ENTRIES SHOWN section start

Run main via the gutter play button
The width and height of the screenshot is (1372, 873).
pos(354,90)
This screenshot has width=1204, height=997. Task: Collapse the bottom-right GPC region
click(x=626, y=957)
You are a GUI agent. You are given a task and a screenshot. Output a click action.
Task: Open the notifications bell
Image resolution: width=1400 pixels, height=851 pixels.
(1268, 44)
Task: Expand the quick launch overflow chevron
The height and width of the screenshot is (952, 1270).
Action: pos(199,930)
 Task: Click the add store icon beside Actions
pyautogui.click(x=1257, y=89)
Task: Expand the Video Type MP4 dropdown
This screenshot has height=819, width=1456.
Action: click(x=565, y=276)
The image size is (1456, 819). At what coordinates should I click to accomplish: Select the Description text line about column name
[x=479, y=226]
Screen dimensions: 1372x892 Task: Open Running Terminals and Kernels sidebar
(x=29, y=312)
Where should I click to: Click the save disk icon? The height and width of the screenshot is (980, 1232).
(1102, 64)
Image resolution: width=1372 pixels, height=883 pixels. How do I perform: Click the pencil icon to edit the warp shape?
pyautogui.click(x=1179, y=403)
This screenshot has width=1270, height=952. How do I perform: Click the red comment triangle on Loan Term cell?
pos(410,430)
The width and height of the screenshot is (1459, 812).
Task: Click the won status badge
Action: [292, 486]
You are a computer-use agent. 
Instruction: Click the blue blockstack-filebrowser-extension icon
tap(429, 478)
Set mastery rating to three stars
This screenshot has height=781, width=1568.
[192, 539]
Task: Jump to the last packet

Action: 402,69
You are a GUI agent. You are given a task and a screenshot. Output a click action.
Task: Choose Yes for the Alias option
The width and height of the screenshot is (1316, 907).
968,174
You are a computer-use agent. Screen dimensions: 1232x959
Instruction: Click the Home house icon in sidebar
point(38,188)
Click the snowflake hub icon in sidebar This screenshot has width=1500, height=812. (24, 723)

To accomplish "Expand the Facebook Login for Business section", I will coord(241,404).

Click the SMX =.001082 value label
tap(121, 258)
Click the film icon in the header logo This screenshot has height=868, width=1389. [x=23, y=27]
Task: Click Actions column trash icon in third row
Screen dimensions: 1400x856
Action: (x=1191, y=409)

ENTRIES SHOWN section end

All of the records need to be returned exactly as they are.

Run main via the gutter play button
The width and height of the screenshot is (1372, 873).
pos(354,90)
This screenshot has width=1204, height=997. Task: Collapse the bottom-right GPC region
click(x=626, y=957)
You are a GUI agent. You are given a task and a screenshot. Output a click action.
Task: Open the notifications bell
Image resolution: width=1400 pixels, height=851 pixels.
(1268, 44)
Task: Expand the quick launch overflow chevron
The height and width of the screenshot is (952, 1270).
Action: pos(199,930)
 Task: Click the add store icon beside Actions
pyautogui.click(x=1257, y=89)
Task: Expand the Video Type MP4 dropdown
This screenshot has height=819, width=1456.
Action: click(x=565, y=276)
The image size is (1456, 819). At what coordinates should I click to accomplish: Select the Description text line about column name
[x=479, y=226]
Screen dimensions: 1372x892 Task: Open Running Terminals and Kernels sidebar
(x=29, y=312)
Where should I click to: Click the save disk icon? The height and width of the screenshot is (980, 1232).
(1102, 64)
Image resolution: width=1372 pixels, height=883 pixels. How do I perform: Click the pencil icon to edit the warp shape?
pyautogui.click(x=1179, y=403)
This screenshot has width=1270, height=952. How do I perform: Click the red comment triangle on Loan Term cell?
pos(410,430)
The width and height of the screenshot is (1459, 812).
Task: Click the won status badge
Action: [292, 486]
You are a computer-use agent. 
Instruction: Click the blue blockstack-filebrowser-extension icon
tap(429, 478)
Set mastery rating to three stars
This screenshot has height=781, width=1568.
[192, 539]
Task: Jump to the last packet

Action: 402,69
You are a GUI agent. You are given a task and a screenshot. Output a click action.
Task: Choose Yes for the Alias option
The width and height of the screenshot is (1316, 907).
968,174
You are a computer-use agent. Screen dimensions: 1232x959
Instruction: Click the Home house icon in sidebar
point(38,188)
Click the snowflake hub icon in sidebar This screenshot has width=1500, height=812. (24, 723)

To accomplish "Expand the Facebook Login for Business section", I will coord(241,404).

Click the SMX =.001082 value label
tap(121, 258)
Click the film icon in the header logo This screenshot has height=868, width=1389. [x=23, y=27]
Task: Click Actions column trash icon in third row
Screen dimensions: 1400x856
Action: (x=1191, y=409)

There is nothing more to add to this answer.